Façades dévoile ainsi une forme d’effacement de la singularité, en mettant en lumière de quelle manière l’anonymation individuelle se construit selon des possibilités de répétition liée à l’urbanité. Ici, ce constat de l’anodin est assez pertinent, au sens où les combinatoires possibles au niveau des phrases correspondent aux différentes possibilités observables dans le premier immeuble ou bien dans le deuxième immeuble, ou bien encore dans le jardin public "car au sud du premier immeuble et du second immeuble des soixantes degrés façade est et façade ouest des pigeons dans les trous des briques couleur rouge ou marron du parking privé des gravers de la Nissan qua-tre-qua-tre de la barrière rouge blanche des machines allemandes des antennes de télévision il y a un jardin public" (p.22). Cette anonymation est renforcée par les actions des hommes, par ce qu’ils font ou ne font pas. L’anodin ici est sur-souligné, allant jusqu’à l’absurde. Rien dans leurs actions ne ressort. Que ce soient les habitants ou bien les employés de bureau, tout reste anodin, y compris justement la mort qui se profile et se dégage peu à peu de parties en parties à travers un accident.
Mais ce qui renforce le texte c’est bien sa dimension sonore. On sent, dès que l’on écoute le CD, que le texte, formel sur la page, a été écrit selon une forme de présentation sonore (texte partition). Cette dimension est tout d’abord tenue par une réelle présence de la voix, qui sans jamais jouée le texte, pourtant sait varier dans les tonalités et les rythmes de diction. Si Christophe Fiat peut exprimer, entre parenthèse dans son dernier livre, que l’on reconnaît une lecture de poésie en France "à ces larsens, coupures de son, câbles mal plugués, sans parler des poètes qui toussent dans le micro", ici rien de tel, le son électro-rock, plutôt classique (c’est peut-être là que pour ma part j’aurai attendu davantage de risque), porte très bien les jeux de la voix, le travail de sample sur certaines partitions est fait avec précision. Entre deux perspectives sonores, Nicolas Richard pose son monde : d’un côté il y a ce qui se voit le plus couramment au niveau des lectures de poésie, une lecture liée à un univers sonore (très très en vogue et cela de la lecture liée à de la musique classique, jusqu’à des lectures qui se mêlent à des expériences de musique improvisée aussi bien électroniquement qu’avec des instruments, disons-le cela donne le meilleur comme le pire), et de l’autre il y a un travail davantage issu de celui du montage de bande, de la supperposition, de la décomposition de l’univers textuel selon des pistes et des répartitions dans l’espace (tradition liée aux avancées de Heidsieck). Si je n’ai pas encore vu en lecture Nicolas Richard, je l’avoue, c’est avec impatience que j’attends maintenant de le voir in situ.

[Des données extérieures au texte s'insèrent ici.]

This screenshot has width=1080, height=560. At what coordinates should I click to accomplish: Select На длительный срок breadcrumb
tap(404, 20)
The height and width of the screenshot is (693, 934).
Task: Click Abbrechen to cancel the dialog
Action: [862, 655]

In fine, je ne peux que recommander de découvrir ce jeune poète contemporain, aussi bien par ce livre que lors d’une lecture. /PB/
Des nouvelles par téléphone de Nicolas RICHARD, que je ne connaissais absolument pas : le poète tient à préciser que la musique a été composée par David Clastrier et Yann Lacan.
Quant à son devenir : « Je travaille en ce moment en tant qu’auteur et interprète sur un projet théâtral intitulé FLÛTE !!! Avec un auteur-metteur en scène de Bordeaux, on s’intéresse à la question du comique et du sordide. Quelque chose devrait voir le jour en 2009 ».